[[ TEXT SECTION open ]]

The Commissioner has registered Legislative Instrument Coronavirus Economic Response Package (Payments and Benefits) Alternative Decline in Turnover Test Rules 2020. The rules provide alternative bases for a class of entities to satisfy the decline in turnover test for the purposes of seeking to be a qualifying employer for JobKeeper payments, when the Commissioner is satisfied that there is not an appropriate relevant comparison period.

The explanatory statement explains that the Commissioner cannot determine an alternative decline in turnover test in all circumstances. It is only in those circumstances where there is an event or circumstance, be it internal or external to an entity, that is outside the usual business setting for entities of that class which results in the relevant comparison period in 2019 not being appropriate for the purpose of an entity in the class of entities satisfying the decline in turnover test.

[[ TEXT SECTION closed ]]

== TASK ITEM ==
According to the text on the alternative decline in turnover test rules, for which payments does an entity seek to be a qualifying employer?

[[ EXTRACTED MATERIAL open ]]

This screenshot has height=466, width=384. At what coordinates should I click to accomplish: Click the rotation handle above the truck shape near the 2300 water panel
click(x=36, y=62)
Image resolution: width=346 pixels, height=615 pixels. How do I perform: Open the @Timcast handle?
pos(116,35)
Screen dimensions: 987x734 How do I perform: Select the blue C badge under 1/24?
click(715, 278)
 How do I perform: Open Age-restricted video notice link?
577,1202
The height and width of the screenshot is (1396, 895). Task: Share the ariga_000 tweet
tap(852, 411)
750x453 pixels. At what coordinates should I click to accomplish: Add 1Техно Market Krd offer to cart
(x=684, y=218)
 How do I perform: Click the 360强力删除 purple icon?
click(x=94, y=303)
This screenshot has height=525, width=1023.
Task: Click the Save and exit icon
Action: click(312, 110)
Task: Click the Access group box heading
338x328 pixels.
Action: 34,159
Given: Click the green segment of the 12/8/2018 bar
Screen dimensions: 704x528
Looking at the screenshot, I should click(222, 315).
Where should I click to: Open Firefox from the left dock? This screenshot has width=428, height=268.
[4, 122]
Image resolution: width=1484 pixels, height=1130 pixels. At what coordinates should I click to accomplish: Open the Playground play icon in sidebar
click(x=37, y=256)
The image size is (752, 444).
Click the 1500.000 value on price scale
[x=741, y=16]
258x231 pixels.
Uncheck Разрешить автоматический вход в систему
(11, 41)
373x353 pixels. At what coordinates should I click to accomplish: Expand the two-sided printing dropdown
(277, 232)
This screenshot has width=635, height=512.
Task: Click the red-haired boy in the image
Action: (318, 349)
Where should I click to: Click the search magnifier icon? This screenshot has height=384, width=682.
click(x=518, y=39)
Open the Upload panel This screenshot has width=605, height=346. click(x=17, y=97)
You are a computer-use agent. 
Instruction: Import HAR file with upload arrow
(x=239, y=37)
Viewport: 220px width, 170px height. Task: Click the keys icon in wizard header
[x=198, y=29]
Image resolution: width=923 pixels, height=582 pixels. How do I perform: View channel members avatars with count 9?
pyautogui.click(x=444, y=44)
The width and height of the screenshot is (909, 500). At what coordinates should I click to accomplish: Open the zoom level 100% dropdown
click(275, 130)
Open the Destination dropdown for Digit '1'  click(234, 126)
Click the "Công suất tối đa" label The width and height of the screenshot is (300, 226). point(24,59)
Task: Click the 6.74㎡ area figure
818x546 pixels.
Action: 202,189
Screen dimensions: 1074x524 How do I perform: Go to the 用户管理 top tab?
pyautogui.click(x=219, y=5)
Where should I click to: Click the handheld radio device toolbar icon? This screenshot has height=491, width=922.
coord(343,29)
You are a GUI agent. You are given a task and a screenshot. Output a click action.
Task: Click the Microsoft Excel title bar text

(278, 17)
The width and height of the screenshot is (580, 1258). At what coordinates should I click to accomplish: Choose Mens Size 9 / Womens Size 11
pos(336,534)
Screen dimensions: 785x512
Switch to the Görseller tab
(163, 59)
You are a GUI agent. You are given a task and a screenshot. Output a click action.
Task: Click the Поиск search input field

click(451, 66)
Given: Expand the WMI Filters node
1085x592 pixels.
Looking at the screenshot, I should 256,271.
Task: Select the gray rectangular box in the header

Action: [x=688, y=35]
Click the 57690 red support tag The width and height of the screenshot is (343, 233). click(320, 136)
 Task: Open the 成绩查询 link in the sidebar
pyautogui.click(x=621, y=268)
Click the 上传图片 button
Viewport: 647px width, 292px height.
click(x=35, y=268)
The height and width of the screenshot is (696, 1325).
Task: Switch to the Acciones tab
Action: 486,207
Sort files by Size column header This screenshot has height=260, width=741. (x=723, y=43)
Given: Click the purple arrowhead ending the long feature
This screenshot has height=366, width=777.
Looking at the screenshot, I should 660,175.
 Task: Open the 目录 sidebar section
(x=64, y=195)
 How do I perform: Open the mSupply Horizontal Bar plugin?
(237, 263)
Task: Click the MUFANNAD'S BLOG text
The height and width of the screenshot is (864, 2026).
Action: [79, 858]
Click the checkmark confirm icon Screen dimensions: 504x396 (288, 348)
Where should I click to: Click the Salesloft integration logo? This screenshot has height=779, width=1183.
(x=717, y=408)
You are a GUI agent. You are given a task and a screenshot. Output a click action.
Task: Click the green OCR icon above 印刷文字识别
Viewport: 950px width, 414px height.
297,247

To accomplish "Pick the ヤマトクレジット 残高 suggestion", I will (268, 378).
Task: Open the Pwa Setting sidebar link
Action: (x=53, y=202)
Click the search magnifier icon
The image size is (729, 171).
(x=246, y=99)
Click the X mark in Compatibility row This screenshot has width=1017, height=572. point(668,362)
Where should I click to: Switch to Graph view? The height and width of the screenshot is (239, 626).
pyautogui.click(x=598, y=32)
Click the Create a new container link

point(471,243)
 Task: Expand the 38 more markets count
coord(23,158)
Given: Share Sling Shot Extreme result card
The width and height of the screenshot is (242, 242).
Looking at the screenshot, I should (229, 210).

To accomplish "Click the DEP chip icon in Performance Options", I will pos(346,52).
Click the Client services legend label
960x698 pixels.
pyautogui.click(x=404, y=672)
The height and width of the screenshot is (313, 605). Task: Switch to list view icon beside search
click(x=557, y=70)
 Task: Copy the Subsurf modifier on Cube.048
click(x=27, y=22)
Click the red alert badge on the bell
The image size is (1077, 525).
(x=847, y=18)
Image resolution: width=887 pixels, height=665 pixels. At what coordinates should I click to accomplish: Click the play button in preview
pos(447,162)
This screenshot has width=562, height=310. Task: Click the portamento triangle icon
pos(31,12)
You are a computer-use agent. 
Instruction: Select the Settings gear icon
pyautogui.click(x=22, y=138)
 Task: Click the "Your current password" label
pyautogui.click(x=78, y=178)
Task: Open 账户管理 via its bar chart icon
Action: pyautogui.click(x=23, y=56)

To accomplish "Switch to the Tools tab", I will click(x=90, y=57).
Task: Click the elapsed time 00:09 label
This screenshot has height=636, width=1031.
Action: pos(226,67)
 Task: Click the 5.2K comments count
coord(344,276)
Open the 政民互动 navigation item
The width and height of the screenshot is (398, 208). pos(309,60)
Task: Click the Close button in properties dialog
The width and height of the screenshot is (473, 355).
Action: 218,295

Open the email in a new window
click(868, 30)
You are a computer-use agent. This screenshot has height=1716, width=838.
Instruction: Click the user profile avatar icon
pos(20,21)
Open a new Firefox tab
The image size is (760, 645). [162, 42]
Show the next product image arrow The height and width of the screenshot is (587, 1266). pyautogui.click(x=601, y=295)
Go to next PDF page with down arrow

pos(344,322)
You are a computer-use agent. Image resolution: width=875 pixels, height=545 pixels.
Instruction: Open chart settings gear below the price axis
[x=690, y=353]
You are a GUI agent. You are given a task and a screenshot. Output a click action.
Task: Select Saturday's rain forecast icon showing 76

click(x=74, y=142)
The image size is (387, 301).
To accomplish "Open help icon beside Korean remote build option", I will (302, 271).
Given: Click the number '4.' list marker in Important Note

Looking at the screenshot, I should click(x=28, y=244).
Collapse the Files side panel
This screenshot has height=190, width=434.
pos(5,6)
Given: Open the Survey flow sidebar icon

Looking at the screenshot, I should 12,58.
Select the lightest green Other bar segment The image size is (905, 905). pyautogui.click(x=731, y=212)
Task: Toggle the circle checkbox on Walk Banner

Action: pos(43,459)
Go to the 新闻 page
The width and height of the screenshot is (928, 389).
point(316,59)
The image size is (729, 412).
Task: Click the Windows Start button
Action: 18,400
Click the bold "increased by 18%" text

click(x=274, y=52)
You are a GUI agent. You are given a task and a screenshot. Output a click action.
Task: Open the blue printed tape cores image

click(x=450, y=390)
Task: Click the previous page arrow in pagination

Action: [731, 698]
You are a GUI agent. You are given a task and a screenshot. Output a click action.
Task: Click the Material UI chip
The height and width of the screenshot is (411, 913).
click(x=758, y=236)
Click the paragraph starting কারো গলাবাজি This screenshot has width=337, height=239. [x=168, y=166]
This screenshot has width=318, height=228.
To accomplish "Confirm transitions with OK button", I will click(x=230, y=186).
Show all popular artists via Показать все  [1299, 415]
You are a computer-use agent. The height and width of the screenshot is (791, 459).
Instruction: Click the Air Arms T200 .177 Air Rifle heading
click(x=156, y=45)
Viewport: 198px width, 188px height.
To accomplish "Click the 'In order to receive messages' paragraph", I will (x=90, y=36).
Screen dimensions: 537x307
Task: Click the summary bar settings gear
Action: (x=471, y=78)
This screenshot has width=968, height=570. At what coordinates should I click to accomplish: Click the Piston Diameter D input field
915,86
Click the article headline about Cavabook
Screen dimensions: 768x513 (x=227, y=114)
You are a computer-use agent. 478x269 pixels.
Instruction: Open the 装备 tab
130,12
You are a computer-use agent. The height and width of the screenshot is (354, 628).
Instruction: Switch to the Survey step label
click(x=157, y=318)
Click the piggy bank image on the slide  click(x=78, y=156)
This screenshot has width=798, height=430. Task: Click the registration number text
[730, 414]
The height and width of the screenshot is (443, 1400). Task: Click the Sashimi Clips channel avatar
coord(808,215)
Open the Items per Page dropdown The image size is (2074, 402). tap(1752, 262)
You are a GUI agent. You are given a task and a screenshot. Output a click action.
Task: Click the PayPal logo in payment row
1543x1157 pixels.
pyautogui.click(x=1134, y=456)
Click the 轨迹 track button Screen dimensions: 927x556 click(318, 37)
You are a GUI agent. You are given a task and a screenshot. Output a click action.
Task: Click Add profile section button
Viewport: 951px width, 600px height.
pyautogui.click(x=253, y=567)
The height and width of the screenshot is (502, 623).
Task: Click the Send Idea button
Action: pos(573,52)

[[ EXTRACTED MATERIAL closed ]]

== RESPONSE AREA ==
JobKeeper payments.